Invasive Pituitary Adenoma-Derived Tumor-Associated Fibroblasts Promote Tumor Progression both In Vitro and In Vivo.

Tumor-associated fibroblasts are the most abundant population in tumor stroma and impact on tumor initiation and progression. However, the biological function of tumor-associated fibroblasts in pituitary adenomas has not been fully elucidated to date. So, this study aims to clarify the function and significance of primary cultured pituitary adenoma-derived tumor-associated fibroblasts on rat pituitary adenoma cells. We identified primary cultured tumor-associated fibroblasts and normal fibroblasts based on the expression of α-smooth muscle actin as well as morphology. Furthermore, we investigated cell biological influences on rat pituitary adenoma cells through indirectly co-culturing tumor-associated fibroblasts with GH3 cells and subcutaneous xenograft model.

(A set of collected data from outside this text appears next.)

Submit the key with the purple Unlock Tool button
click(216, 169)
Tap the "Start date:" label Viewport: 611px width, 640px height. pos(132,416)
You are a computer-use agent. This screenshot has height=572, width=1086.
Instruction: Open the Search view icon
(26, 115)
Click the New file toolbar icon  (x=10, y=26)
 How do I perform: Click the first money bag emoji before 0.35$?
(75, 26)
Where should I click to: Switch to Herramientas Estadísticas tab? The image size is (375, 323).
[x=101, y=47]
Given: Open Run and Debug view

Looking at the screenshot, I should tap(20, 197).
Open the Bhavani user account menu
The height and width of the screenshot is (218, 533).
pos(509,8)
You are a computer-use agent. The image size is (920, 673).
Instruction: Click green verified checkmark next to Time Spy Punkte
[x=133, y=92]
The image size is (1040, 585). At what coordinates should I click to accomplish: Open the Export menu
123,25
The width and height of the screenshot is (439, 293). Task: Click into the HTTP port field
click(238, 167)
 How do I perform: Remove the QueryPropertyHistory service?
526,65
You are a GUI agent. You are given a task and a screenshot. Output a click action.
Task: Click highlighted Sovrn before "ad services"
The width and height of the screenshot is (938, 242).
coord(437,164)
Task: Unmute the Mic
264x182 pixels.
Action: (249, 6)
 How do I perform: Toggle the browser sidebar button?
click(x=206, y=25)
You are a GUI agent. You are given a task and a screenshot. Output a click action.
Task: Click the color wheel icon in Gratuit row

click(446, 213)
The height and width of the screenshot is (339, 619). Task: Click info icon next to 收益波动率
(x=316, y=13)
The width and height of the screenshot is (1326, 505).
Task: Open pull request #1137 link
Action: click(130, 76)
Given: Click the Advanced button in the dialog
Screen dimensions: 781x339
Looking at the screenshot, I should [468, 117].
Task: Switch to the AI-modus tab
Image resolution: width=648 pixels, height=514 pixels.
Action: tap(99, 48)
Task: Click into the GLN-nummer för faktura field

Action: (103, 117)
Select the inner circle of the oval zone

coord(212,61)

All sorts of fibroblasts showed positive staining for α-smooth muscle actin. But α-smooth muscle actin and vascular endothelial growth factor highly expressed in invasive pituitary adenoma-derived tumor-associated fibroblasts compared to non-invasive pituitary adenoma-derived tumor-associated fibroblasts and normal fibroblasts. Besides, invasive pituitary adenoma-derived tumor-associated fibroblasts promoted the proliferation of GH3 cells in vitro as well as tumor growth in vivo. Finally, vascular endothelial growth factor was highly expressed in tumor specimens co-injected with invasive pituitary adenoma-derived tumor-associated fibroblasts. Our results suggested that invasive pituitary adenoma-derived tumor-associated fibroblasts displayed apparent growth promotion effects on rat pituitary cells both in vitro and in vivo accompanied by over-expression of vascular endothelial growth factor in invasive pituitary adenoma-derived tumor-associated fibroblasts and tumor specimens.